Quale morte, quale vita? In Spari di Mario Luzi
Dello stesso autore, Mario Luzi
Con questo breve articolo vogliamo continuare ad immergerci nella poesia di Mario Luzi. Nella scorsa riflessione lo sguardo aveva indugiato su La notte lava la mente e su come la poesia parlasse al nostro cuore e lo e-vocasse a vivere la realtà d’amore in cui è immerso. Oggi leggiamo insieme una nuova poesia, Spari, contenuta nella raccolta poetica Dal fondo delle campagne.

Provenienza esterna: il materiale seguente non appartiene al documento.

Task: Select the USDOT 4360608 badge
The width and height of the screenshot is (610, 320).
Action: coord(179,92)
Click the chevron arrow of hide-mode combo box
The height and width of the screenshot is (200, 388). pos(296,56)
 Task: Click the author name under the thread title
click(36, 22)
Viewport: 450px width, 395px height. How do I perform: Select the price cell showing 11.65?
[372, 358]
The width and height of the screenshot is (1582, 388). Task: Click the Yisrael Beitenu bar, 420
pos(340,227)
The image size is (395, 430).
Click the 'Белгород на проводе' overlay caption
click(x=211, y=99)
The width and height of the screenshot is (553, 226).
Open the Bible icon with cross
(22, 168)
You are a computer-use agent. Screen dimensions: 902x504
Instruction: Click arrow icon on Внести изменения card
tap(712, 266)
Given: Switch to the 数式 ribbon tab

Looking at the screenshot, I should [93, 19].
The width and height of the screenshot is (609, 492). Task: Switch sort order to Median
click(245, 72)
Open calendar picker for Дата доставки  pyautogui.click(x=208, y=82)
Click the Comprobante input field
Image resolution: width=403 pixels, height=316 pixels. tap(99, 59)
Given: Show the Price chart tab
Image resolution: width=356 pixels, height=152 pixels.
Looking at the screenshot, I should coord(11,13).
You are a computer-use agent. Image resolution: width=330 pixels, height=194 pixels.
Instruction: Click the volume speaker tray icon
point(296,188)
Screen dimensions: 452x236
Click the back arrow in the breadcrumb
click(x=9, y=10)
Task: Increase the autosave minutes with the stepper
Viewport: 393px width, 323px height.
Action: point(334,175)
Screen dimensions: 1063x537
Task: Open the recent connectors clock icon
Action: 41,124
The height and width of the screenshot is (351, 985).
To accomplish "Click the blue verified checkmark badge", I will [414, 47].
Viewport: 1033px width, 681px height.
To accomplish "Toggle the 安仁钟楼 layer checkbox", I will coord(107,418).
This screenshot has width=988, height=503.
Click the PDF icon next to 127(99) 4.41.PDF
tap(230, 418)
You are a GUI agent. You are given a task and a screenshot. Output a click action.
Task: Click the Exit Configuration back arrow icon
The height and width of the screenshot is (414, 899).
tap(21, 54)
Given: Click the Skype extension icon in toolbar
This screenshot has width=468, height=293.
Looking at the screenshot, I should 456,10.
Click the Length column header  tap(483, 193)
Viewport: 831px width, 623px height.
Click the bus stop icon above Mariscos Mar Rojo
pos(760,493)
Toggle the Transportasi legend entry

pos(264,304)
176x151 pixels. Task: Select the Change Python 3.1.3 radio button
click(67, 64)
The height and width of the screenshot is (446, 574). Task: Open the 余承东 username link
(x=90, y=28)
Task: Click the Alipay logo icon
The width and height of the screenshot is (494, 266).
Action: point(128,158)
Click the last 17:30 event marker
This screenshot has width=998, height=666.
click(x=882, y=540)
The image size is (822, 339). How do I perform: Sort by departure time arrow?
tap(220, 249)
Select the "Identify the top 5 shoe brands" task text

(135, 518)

La prima fucilata rade la fiorita di rosmarini e scope. Il tempo di caccia in questi luoghi alti sul mare lacera il sonno antico, storna il guardiano di rovine, falcia da un anno all'altro il branco. Abituati a una vita meno piena e manchevole di calore e luce, mi dico, tieni a bada l'amarezza. Resisti, reggi il filo ancora teso tra grado e grado della febbre eterna, sorridi, porta a compimento l'opera. Mentre colpo su colpo la pendola degli anni scandisce il tempo d'un addio, mentre il volo ad ali ferme del nibbio si tiene alto, metre il cane punta e l'uccello snidato s'alza a volo e fila contro il tiro d'imbracciata, mentre l'uomo teme, mentre va incontro al suo male e si dibatte tra viltà ed ardire.
Una questione elementare
Scrive il poeta nell’Avvertenza iniziale della raccolta: «il tema insistente, in virtù del quale sono stato indotto a isolarli (i versi), è dei più elementari. Il confronto, il rapporto, la ‘questione’ fra morte e vita sono infatti collaterali con il poetare stesso, tautologici in qualche modo». In questa questione elementare qual è, nell’esistenza umana, la pima fucilata che rade la fiorita? Qual è quel colpo che scandisce e frantuma il cuore? Risponde il poeta all’altezza della terza strofa: è la certezza del tempo d’un addio, la certezza della morte.
Sulla soglia
A lacerare il sonno antico non è soltanto la certezza del giorno in cui il nostro quotidiano vivere avrà termine, quanto l’urgente pendola degli anni che porta la mente e il cuore a immaginarsi al limite della loro esistenza. È proprio lì, nella precarietà dell’attimo, che l’uomo teme, andando incontro al suo male. Ed è proprio sulla soglia che si propone, forte, la scelta di vivere o morire.
Per la febbre eterna
Perché alla parola morte il cuore trasale di paura? Se è il tempo che fa prendere coscienza della morte, il disfarsi di ogni attimo che viviamo e che ci sospinge dentro il presente quotidiano, vuol dire allora che il nostro cuore desidera un altro tempo. E lo desidera, perché lo ha visto e ne ha vissuto le fibre. Quel tempo è definito da Luzi come febbre eterna, l’ansimante e pungente desiderio di vivere per sempre. La poesia ci lascia, allora, un ultimo e forte messaggio: non moriremo quando si chiuderaano i nostri occhi su questo cielo di terra, ma quando nel cuore si spegnerà il desiderio dell’eternità.